Bagi masyarakat Tionghoa di mana pun, hujan menandai datangnya berkah. Hujan mengakhiri hutan dan ladang yang beku oleh musim dingin. Di negara-negara tropis yang hanya mengenal dua musim, hujan datang menggemburkan kembali tanah yang tandus, terutama pada sebagian hutan yang terbakar karena kemarau panjang. Hujan kembali mengairi sawah dan ladang. Memenuhi kembali kantong-kantong mata air di dalam tanah. Membuat hutan kembali lagi bersemi.
Akan tetapi, di Indonesia beberapa tahun belakangan ini hujan nyaris tidak lagi bermakna berkah, tetapi bencana, banjir dan longsor. Banjir dan longsor kian sering terjadi setelah hampir 50 tahun lalu penggundulan hutan mulai berlangsung masif.
Sebagian hutan dibabat, disulap menjadi perkebunan sawit. Keanekaragaman hayati dan sebagian ekosistem terganggu, rusak, hilang. Bagian lain hutan rusak oleh pembukaan lahan-lahan tambang. Sebagian lagi rusak oleh kawasan permukiman baru. Kawasan hutan di perbukitan diwarnai tumbuhnya permukiman padat yang tak lagi mengindahkan keselamatan lingkungan.

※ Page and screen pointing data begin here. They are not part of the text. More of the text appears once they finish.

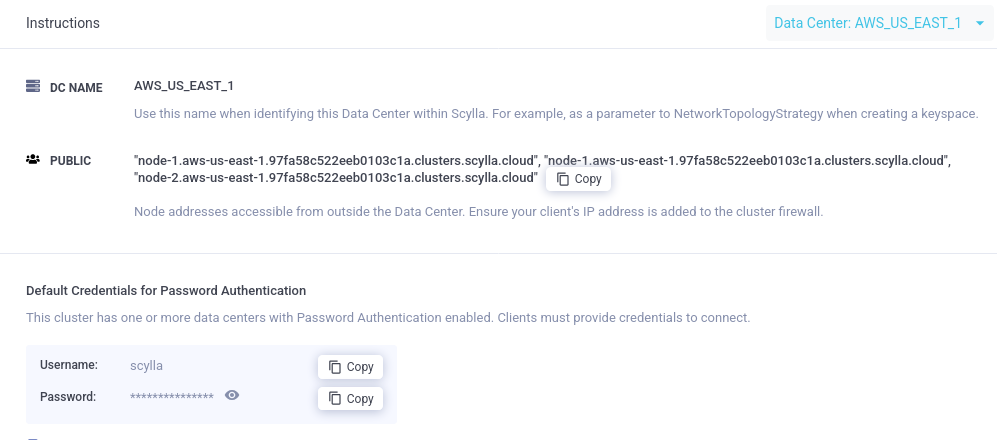
Task: Click the caret arrow of Data Center selector
Action: point(979,24)
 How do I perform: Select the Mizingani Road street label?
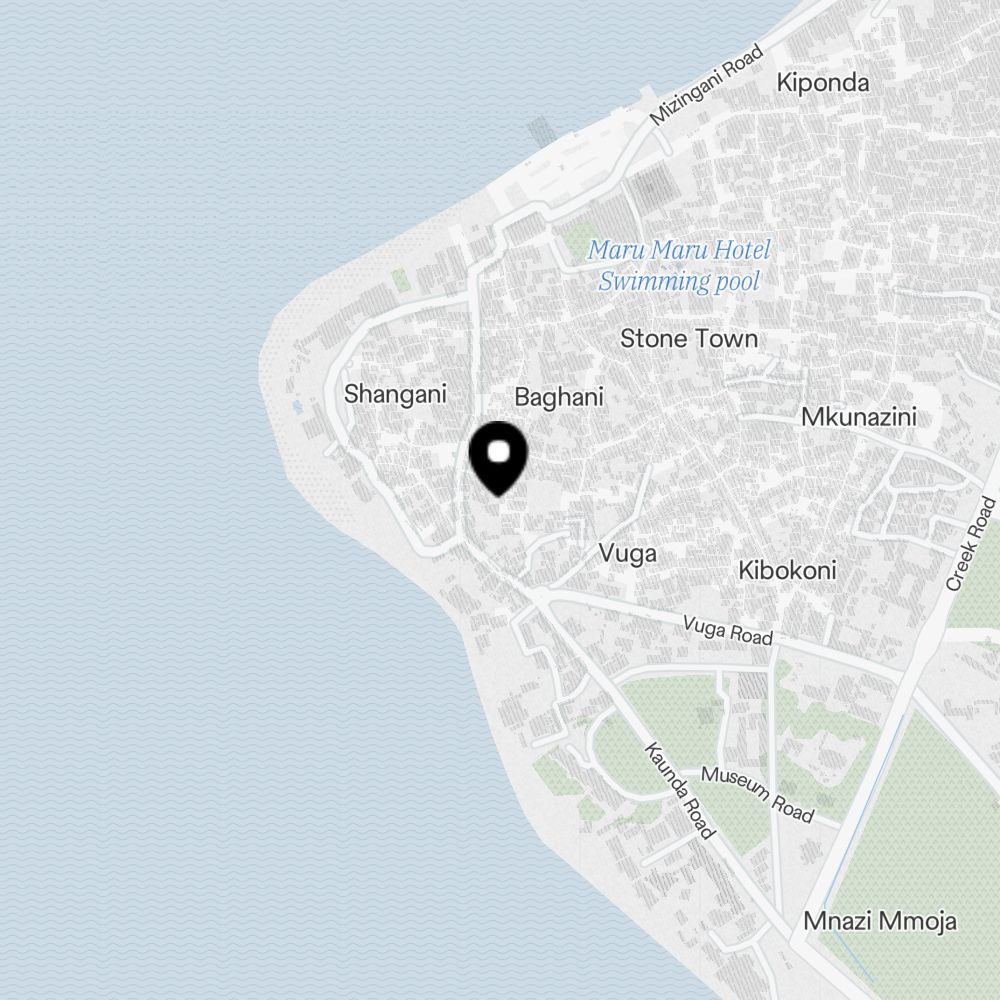(706, 84)
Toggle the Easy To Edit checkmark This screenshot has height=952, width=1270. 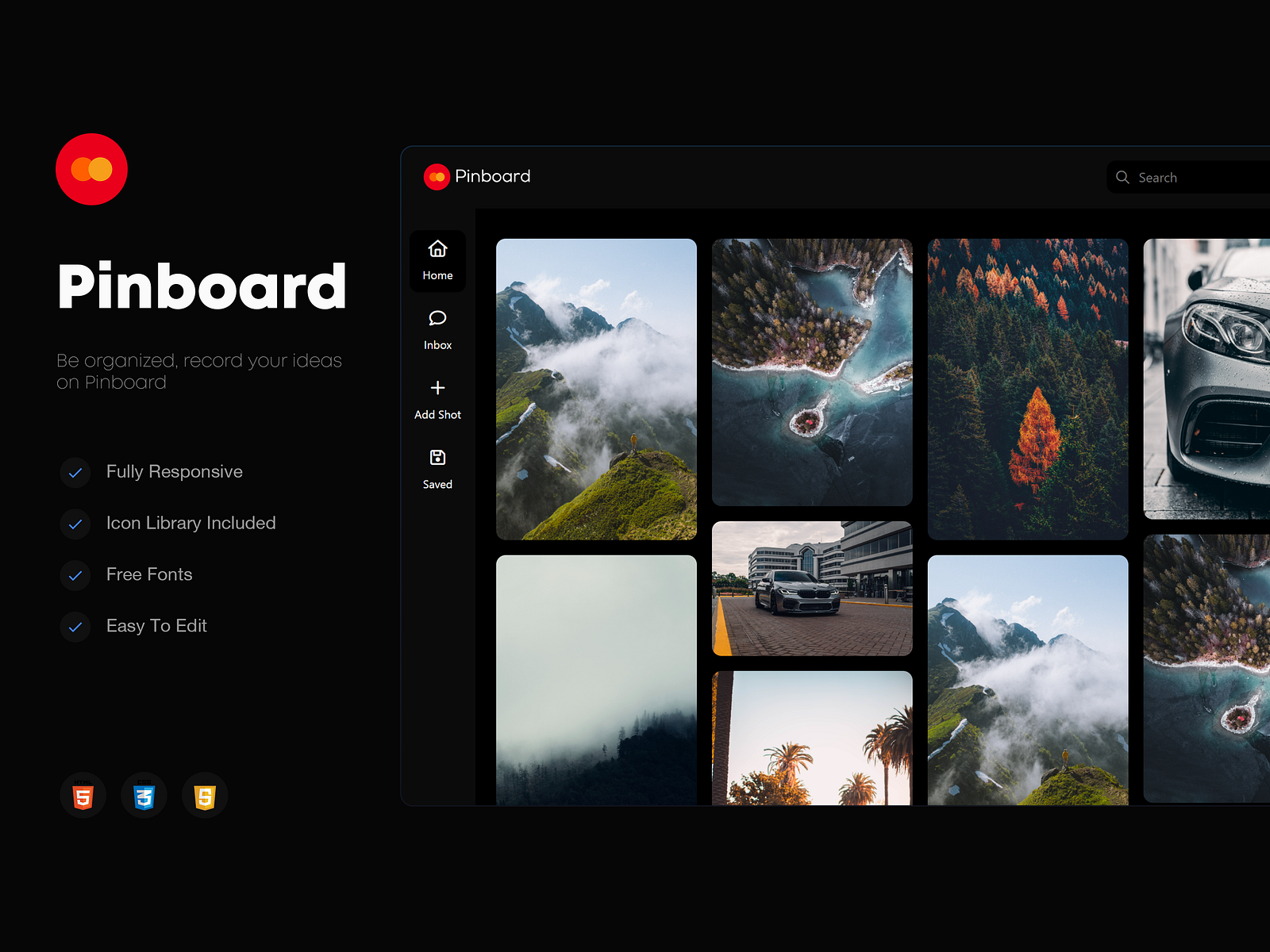click(x=75, y=628)
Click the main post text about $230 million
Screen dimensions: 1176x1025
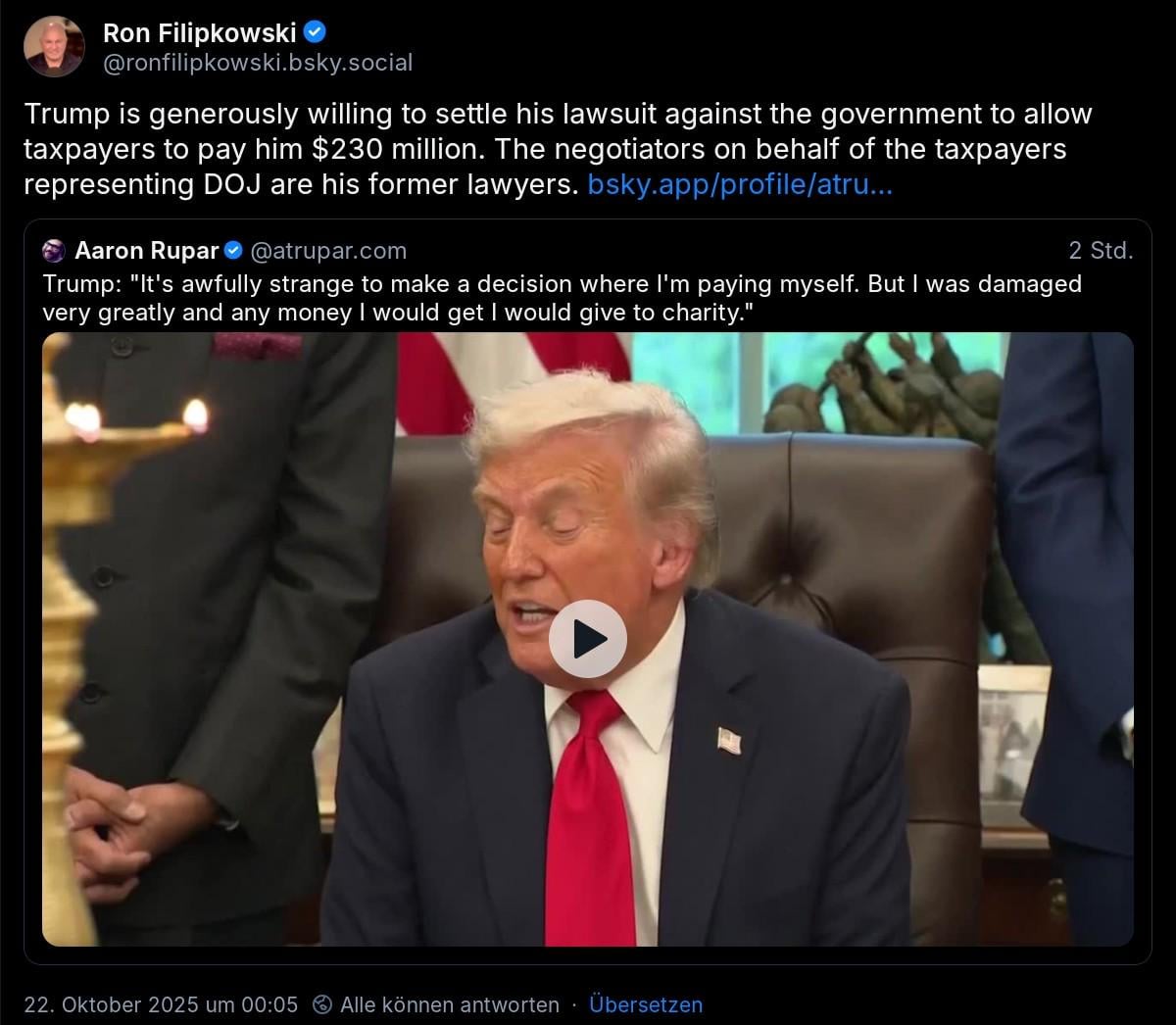click(558, 149)
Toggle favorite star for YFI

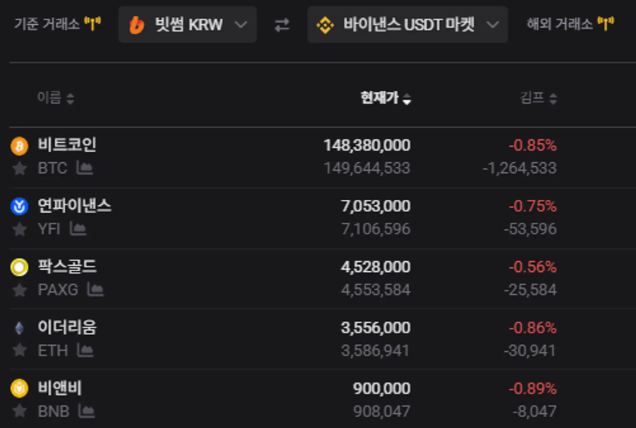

Di pantai, hutan bakau (mangrove) yang bermanfaat menahan abrasi dibabat, diurug. Di atas lahan urugan didirikan tempat tempat wisata, hotel, penginapan, restoran, dan arena rekreasi publik. Meluasnya lingkungan perkotaan membuat lingkungan persawahan, rawa, dan kawasan resapan air lainnya disulap menjadi kawasan permukiman—rumah darat, rusunami, rusunawa, dan apartemen.
Pembangunan sejumlah kawasan kota satelit baru yang sebagian besar tergolong mewah dan lengkap di pinggiran kota besar sering kali tidak memiliki sistem pembuangan air limbah, dan hanya mengandalkan sungai, atau bahkan saluran saluran pembuangan lama yang mendangkal karena nyaris tidak pernah dikeruk.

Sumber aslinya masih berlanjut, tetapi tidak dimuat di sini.